**TASK PROMPT**
Find every line below that contains the word "width", and copy each of those lines in full.

**PROVIDED RECORDS**
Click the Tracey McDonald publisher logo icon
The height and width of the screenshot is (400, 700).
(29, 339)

* * *

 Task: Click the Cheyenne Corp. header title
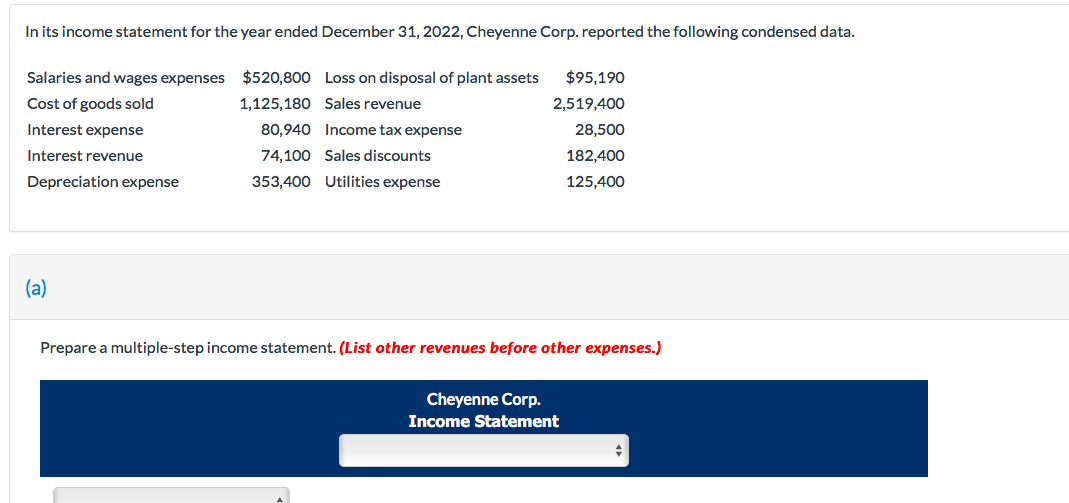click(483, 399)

---

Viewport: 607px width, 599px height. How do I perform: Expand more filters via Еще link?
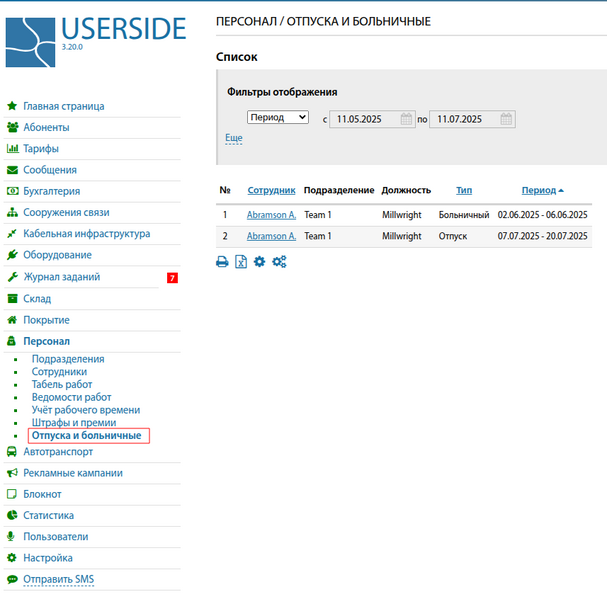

**COMPLETE ANSWER**
The height and width of the screenshot is (400, 700).
Viewport: 607px width, 599px height. How do I perform: Expand more filters via Еще link?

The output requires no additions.